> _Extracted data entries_
___

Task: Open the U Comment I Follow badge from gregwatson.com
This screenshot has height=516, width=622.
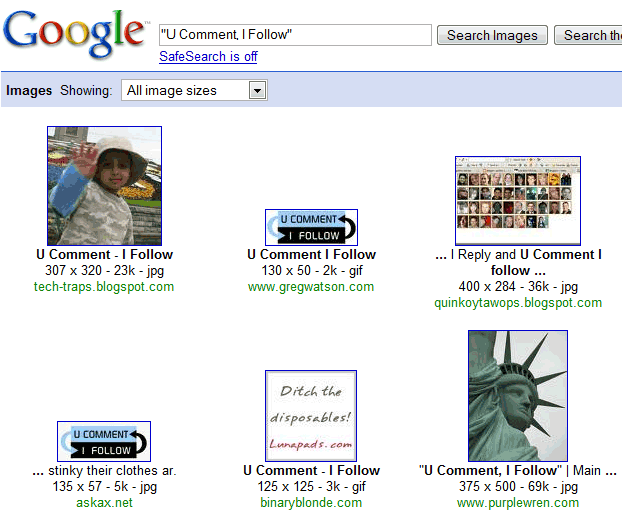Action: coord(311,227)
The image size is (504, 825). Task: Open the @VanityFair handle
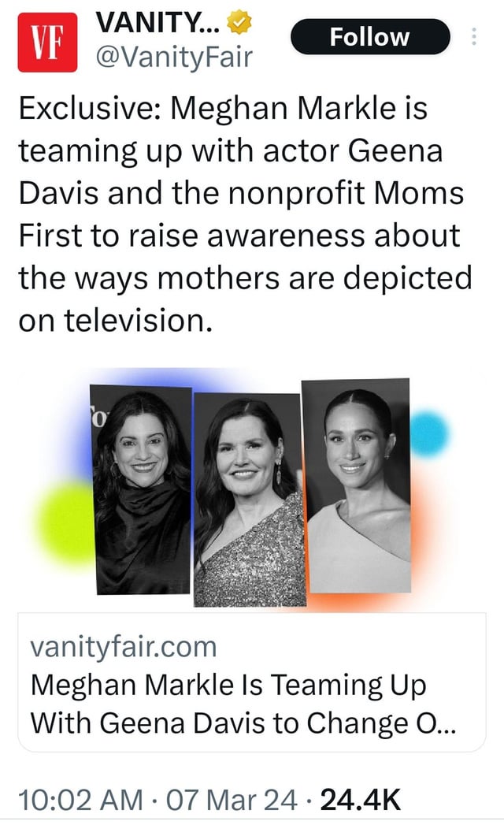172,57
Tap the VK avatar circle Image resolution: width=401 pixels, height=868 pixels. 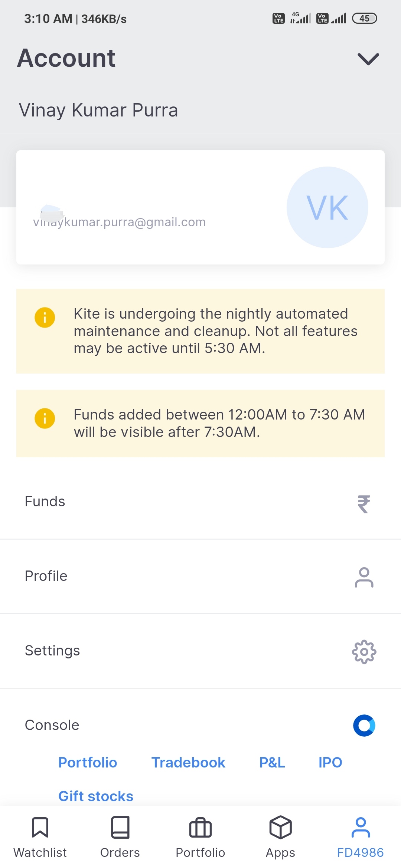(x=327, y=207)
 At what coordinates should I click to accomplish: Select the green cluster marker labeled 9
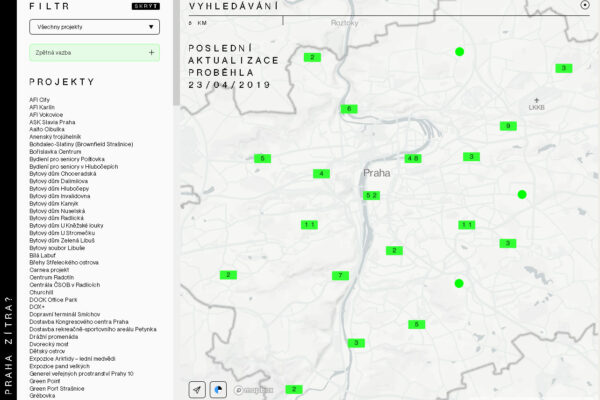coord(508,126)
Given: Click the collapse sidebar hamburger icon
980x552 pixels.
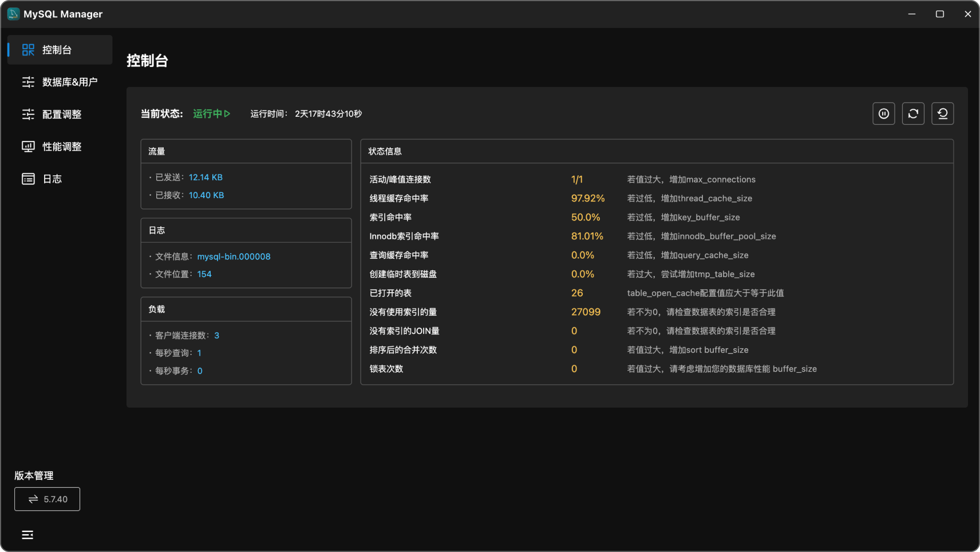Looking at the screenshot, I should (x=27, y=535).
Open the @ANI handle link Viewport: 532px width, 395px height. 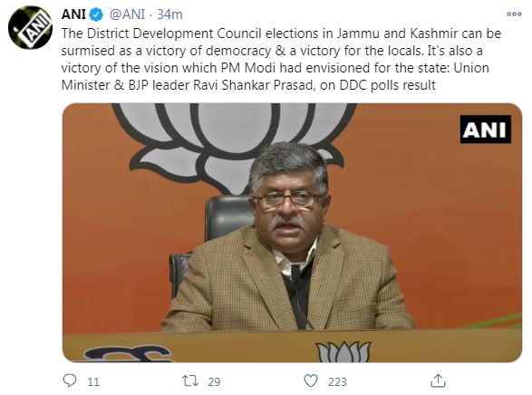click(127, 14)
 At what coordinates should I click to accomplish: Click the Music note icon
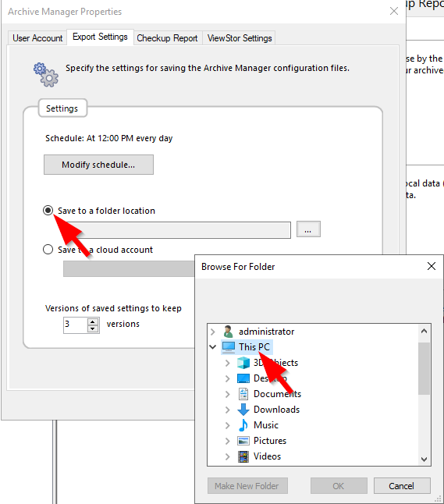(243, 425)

___

> _Task prompt_
Set down again, exactly, the lines from the one with "At what coordinates should I click to accomplish: Click" to the last line of the data, both included and pictures excluded.

> _Response for this exercise_
 At what coordinates should I click to accomplish: Click the Music note icon
(243, 425)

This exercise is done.